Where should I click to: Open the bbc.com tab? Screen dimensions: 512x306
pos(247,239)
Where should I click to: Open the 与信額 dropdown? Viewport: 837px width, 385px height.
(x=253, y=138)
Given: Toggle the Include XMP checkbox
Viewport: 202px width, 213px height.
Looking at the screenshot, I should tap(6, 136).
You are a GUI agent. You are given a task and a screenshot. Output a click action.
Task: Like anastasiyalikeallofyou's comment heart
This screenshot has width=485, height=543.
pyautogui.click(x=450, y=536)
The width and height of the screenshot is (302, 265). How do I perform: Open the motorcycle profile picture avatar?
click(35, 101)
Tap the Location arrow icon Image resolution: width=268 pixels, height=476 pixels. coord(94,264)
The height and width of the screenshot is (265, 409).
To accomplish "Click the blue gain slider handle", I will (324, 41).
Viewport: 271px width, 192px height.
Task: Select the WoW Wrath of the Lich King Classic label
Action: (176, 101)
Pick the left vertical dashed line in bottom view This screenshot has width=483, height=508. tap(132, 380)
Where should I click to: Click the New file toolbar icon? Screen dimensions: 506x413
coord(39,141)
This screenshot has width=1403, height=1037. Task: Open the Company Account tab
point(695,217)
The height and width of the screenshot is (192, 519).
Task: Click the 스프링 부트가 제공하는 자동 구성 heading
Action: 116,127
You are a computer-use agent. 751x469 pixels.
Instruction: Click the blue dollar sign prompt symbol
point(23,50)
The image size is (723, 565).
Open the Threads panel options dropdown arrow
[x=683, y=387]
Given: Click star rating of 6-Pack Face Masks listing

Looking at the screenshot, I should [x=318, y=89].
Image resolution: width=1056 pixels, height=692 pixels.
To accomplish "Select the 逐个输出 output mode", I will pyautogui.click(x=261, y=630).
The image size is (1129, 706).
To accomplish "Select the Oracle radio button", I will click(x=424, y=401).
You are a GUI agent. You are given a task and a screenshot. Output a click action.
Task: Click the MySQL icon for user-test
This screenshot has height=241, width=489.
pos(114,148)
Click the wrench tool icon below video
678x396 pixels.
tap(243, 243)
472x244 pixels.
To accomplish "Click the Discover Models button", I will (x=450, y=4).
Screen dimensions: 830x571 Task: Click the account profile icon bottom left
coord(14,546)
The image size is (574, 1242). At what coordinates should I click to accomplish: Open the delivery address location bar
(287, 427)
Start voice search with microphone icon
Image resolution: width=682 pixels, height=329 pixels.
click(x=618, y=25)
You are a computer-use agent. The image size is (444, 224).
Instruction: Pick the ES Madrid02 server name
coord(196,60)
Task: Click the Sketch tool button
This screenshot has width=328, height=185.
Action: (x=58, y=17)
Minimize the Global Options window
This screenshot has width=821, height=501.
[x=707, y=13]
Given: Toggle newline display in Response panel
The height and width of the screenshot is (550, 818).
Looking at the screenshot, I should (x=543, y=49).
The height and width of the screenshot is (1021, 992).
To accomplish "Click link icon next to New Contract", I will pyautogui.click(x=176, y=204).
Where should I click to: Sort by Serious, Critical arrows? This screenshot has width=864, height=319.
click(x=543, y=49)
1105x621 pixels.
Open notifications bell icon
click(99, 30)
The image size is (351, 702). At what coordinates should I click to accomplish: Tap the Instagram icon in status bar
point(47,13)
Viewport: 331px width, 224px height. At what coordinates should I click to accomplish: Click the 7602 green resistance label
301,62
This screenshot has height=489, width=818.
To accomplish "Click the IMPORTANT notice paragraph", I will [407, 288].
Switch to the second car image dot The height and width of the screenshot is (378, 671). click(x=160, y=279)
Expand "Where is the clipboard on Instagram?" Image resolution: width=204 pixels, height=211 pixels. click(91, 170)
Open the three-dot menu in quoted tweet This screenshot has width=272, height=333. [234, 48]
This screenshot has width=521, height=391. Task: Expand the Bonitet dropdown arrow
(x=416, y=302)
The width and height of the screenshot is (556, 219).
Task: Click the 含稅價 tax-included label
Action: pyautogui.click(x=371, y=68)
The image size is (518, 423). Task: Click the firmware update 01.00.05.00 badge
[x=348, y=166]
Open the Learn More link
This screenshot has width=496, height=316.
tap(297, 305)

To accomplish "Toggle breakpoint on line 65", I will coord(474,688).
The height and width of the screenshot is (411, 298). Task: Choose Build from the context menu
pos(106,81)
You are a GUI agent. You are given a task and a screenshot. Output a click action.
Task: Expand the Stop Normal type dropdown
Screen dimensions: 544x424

**Problem details**: Rewrite all of the rows above, swapping each "Where should I click to" for "Which spot do I click to" and leaving everything else the same.

**Answer below**:
Which spot do I click to: Open the bbc.com tab? Screen dimensions: 512x306
pos(247,239)
Which spot do I click to: Open the 与信額 dropdown? Viewport: 837px width, 385px height.
(x=253, y=138)
Given: Toggle the Include XMP checkbox
Viewport: 202px width, 213px height.
Looking at the screenshot, I should tap(6, 136).
You are a GUI agent. You are given a task and a screenshot. Output a click action.
Task: Like anastasiyalikeallofyou's comment heart
This screenshot has width=485, height=543.
pyautogui.click(x=450, y=536)
The width and height of the screenshot is (302, 265). How do I perform: Open the motorcycle profile picture avatar?
click(35, 101)
Tap the Location arrow icon Image resolution: width=268 pixels, height=476 pixels. coord(94,264)
The height and width of the screenshot is (265, 409).
To accomplish "Click the blue gain slider handle", I will (324, 41).
Viewport: 271px width, 192px height.
Task: Select the WoW Wrath of the Lich King Classic label
Action: (176, 101)
Pick the left vertical dashed line in bottom view This screenshot has width=483, height=508. tap(132, 380)
Which spot do I click to: Click the New file toolbar icon? Screen dimensions: 506x413
coord(39,141)
This screenshot has width=1403, height=1037. Task: Open the Company Account tab
point(695,217)
The height and width of the screenshot is (192, 519).
Task: Click the 스프링 부트가 제공하는 자동 구성 heading
Action: 116,127
You are a computer-use agent. 751x469 pixels.
Instruction: Click the blue dollar sign prompt symbol
point(23,50)
The image size is (723, 565).
Open the Threads panel options dropdown arrow
[x=683, y=387]
Given: Click star rating of 6-Pack Face Masks listing

Looking at the screenshot, I should [x=318, y=89].
Image resolution: width=1056 pixels, height=692 pixels.
To accomplish "Select the 逐个输出 output mode", I will pyautogui.click(x=261, y=630).
The image size is (1129, 706).
To accomplish "Select the Oracle radio button", I will click(x=424, y=401).
You are a GUI agent. You are given a task and a screenshot. Output a click action.
Task: Click the MySQL icon for user-test
This screenshot has height=241, width=489.
pos(114,148)
Click the wrench tool icon below video
678x396 pixels.
tap(243, 243)
472x244 pixels.
To accomplish "Click the Discover Models button", I will (x=450, y=4).
Screen dimensions: 830x571 Task: Click the account profile icon bottom left
coord(14,546)
The image size is (574, 1242). At what coordinates should I click to accomplish: Open the delivery address location bar
(287, 427)
Start voice search with microphone icon
Image resolution: width=682 pixels, height=329 pixels.
click(x=618, y=25)
You are a computer-use agent. The image size is (444, 224).
Instruction: Pick the ES Madrid02 server name
coord(196,60)
Task: Click the Sketch tool button
This screenshot has width=328, height=185.
Action: (x=58, y=17)
Minimize the Global Options window
This screenshot has width=821, height=501.
[x=707, y=13]
Given: Toggle newline display in Response panel
The height and width of the screenshot is (550, 818).
Looking at the screenshot, I should (x=543, y=49).
The height and width of the screenshot is (1021, 992).
To accomplish "Click link icon next to New Contract", I will pyautogui.click(x=176, y=204).
Which spot do I click to: Sort by Serious, Critical arrows? This screenshot has width=864, height=319.
click(x=543, y=49)
1105x621 pixels.
Open notifications bell icon
click(99, 30)
The image size is (351, 702). At what coordinates should I click to accomplish: Tap the Instagram icon in status bar
point(47,13)
Viewport: 331px width, 224px height. At what coordinates should I click to accomplish: Click the 7602 green resistance label
301,62
This screenshot has height=489, width=818.
To accomplish "Click the IMPORTANT notice paragraph", I will [407, 288].
Switch to the second car image dot The height and width of the screenshot is (378, 671). click(x=160, y=279)
Expand "Where is the clipboard on Instagram?" Image resolution: width=204 pixels, height=211 pixels. click(91, 170)
Open the three-dot menu in quoted tweet This screenshot has width=272, height=333. [234, 48]
This screenshot has width=521, height=391. Task: Expand the Bonitet dropdown arrow
(x=416, y=302)
The width and height of the screenshot is (556, 219).
Task: Click the 含稅價 tax-included label
Action: pyautogui.click(x=371, y=68)
The image size is (518, 423). Task: Click the firmware update 01.00.05.00 badge
[x=348, y=166]
Open the Learn More link
This screenshot has width=496, height=316.
tap(297, 305)

To accomplish "Toggle breakpoint on line 65", I will coord(474,688).
The height and width of the screenshot is (411, 298). Task: Choose Build from the context menu
pos(106,81)
You are a GUI agent. You are given a task and a screenshot. Output a click action.
Task: Expand the Stop Normal type dropdown
Screen dimensions: 544x424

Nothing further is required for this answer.